Pediatric Drug Proponents Pushing Pills
by Evelyn Pringle and Martha Rosenberg
Where do parents and teachers get the idea there's "something wrong" with their kid and only an expensive drug can fix it? From Pharma's seamless web of ads, subsidized doctors, journals, medical courses and conferences, paid "patient" groups, phony public services messages and reporters willing to serve as stenographers.
Free stenography for Pharma from sympathetic media includes articles like "One in 40 Infants Experience Baby Blues, Doctors Say," on ABC News and "Preschool Depression: The Importance of Early Detection of Depression in Young Children," on Science Daily.
For many, the face of the drugs-not-hugs message is Harold Koplewicz M.D. author of the pop best seller It's Nobody's Fault , and former head of NYU's prestigious Child Study Center. In a 1999 Salon article, Koplewicz reiterated his "no-fault" statement, assuring parents that psychiatric illness is not caused by bad parenting. "It is not that your mother got divorced, or that your father didn't wipe you the right way," he said. "It really is DNA roulette: You got blue eyes, blond hair, sometimes a musical ear, but sometimes you get the predisposition for depression."
Many regard the NYU Child Study Center which Koplewicz founded and led before leaving in 2009 to start his own facility, as helping to usher in the world of brave new pediatric medicine in which children, toddlers and infants, once expected to outgrow their problems, are now diagnosed with lifelong psychiatric problems. The Child Study Center is "a threat to the health and welfare of children," and its doctors are "hustlers working to increase their 'client' population and their commercial value to psychotropic drug manufacturers," charged Vera Sharav, president of the watchdog group, the Alliance for Human Research Protection.
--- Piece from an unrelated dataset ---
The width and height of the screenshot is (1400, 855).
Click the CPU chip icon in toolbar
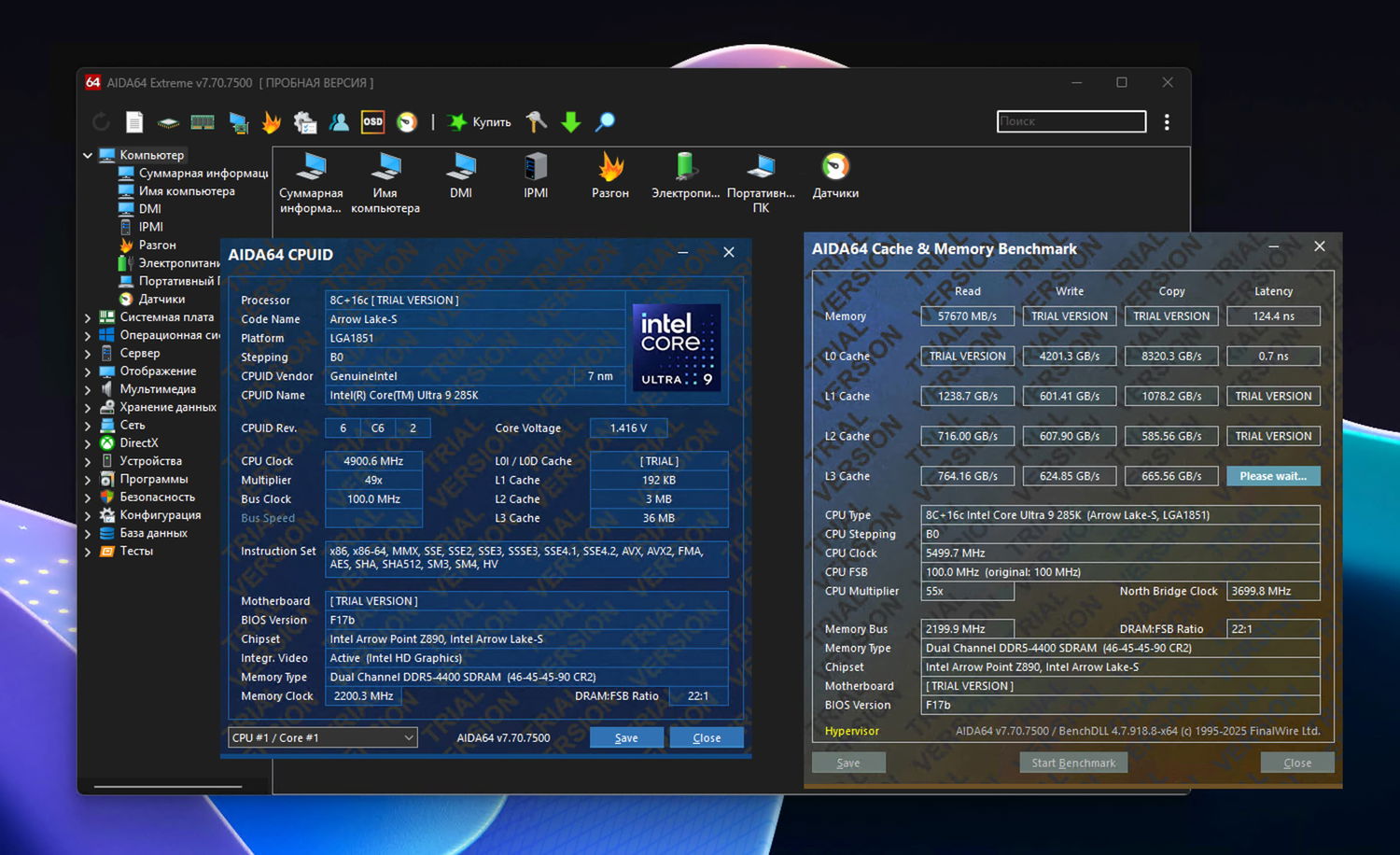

A look at the Center's stated mission provides no reassurance. Its goal of "eliminating the stigma of being or having a child with a psychiatric disorder," and "influencing child-related public policy," sounds a lot like a Pharma sales plan. And its boast about having "a structure that allows recruitment of patients for research studies and then provides 'real-world' testing for successful controlled-environment findings," could send chills down the back of parents afraid their kids will be guinea pigs or money-making subjects.